Reframing (and Reclaiming) Pregnancy and Abortion

Khiara Bridges, When Pregnancy is an Injury: Rape, Law, and Culture, 65 Stan. L. Rev. 457 (2013).

In recent years, anti-abortion advocates have argued that abortion harms not only a developing fetus, it also harms the woman who chooses to terminate her pregnancy. These arguments, which Reva Siegel has termed “woman-protective anti-abortion argumentation,” have made their way into abortion jurisprudence.1  In the 2007 case Carhart v. Gonzales,  a majority of the Supreme Court characterized abortion as “a difficult and painful moral decision” that may cause women profound psychological, physical, and emotional harm.2

In response to these arguments and the judicial decisions that entrench them as truths, pro-choice advocates have sought to recast abortion in a more positive light. Katha Pollit’s recent book, Pro: Reclaiming Abortion Rights, seeks to strip abortion of its stigma by reframing it as a common part of a woman’s reproductive life—one that may have positive implications for the woman, her family, and society. Similar themes have surfaced in popular culture. In the 2014 movie Obvious Child, Donna, a struggling twenty-something, becomes pregnant after a one-night stand and decides to have an abortion. Donna’s decision is utterly devoid of the usual angst and drama that attends television and film depictions of similar scenarios. Indeed, she is matter-of-fact about the decision, never contemplating the possibility of raising the child herself or giving it up for adoption. More radically, Donna is no worse for the wear after her abortion. Indeed, she is pleased with her decision, confident that it was the right choice for her.
━━━━━━━━━━━━━━━━━━━━━━━━━━━━━━
Write the next passage of the essay on reframing pregnancy and abortion, picking up after its final sentence. The material that comes next is unrelated to the essay above.

## DATA SEGMENT
━━━━━━━━━━━━━━━━━━━━━━━━━━━━━━
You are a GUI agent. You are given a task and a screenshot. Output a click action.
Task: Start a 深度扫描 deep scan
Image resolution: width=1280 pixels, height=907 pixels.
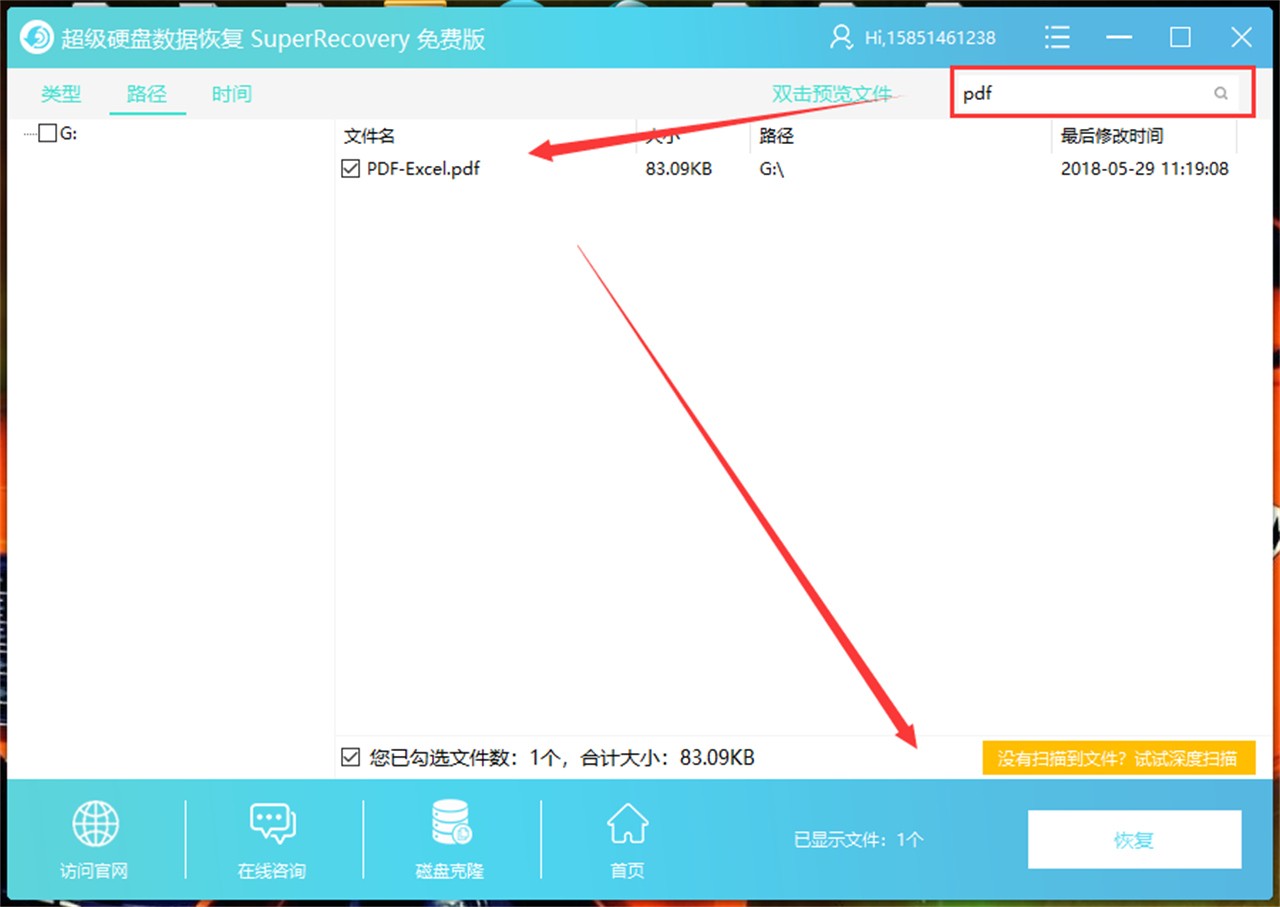click(1117, 757)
━━━━━━━━━━━━━━━━━━━━━━━━━━━━━━
## WRITTEN RESPONSE
Amidst these popular efforts to recast abortion in a more positive light comes Khiara Bridges’s excellent article, When Pregnancy is an Injury: Rape, Law, and Culture. In the piece, Bridges considers criminal sexual assault statutes that characterize a pregnancy that results from rape as an injury—beyond the rape itself—to the victim. As Bridges observes, these criminal statutes are notable not simply because they identify those circumstances in which the crime of rape is aggravated and subject to heightened penalties; but because they construct pregnancy as an injury to women. As Bridges explains, the construction of pregnancy as an injury “runs counter to positive constructions of pregnancy within culture.” But it is not just that these criminal statutes disrupt the conventional narrative of pregnancy as a beautiful and blessed experience; by reframing pregnancy as an injury, the criminal sexual assault statutes also provide us with an opportunity to reconceive abortion as “a healing modality, serving to heal a woman of her injury.”

There is much to admire about this article. Unlike much of reproductive rights scholarship, which often focuses on doctrinal developments in the law, the article takes an anthropological approach, documenting the interaction between law and culture in constructing the ways in which we understand pregnancy and abortion. In so doing, the article yields trenchant insights about the role that law may play in shaping our cultural understandings of abortion and pregnancy and vice versa. For example, in discussing the range of sexual assault statutes that provide for heightened penalties when a rape results in pregnancy, Bridges makes clear that the statutes are “somewhat exceptional because . . . [they] reflect subversive understandings of pregnancy” that are at odds with prevailing cultural and legal views, which celebrate pregnancy as a good thing for women, even in circumstances where pregnancy is unwanted and unplanned.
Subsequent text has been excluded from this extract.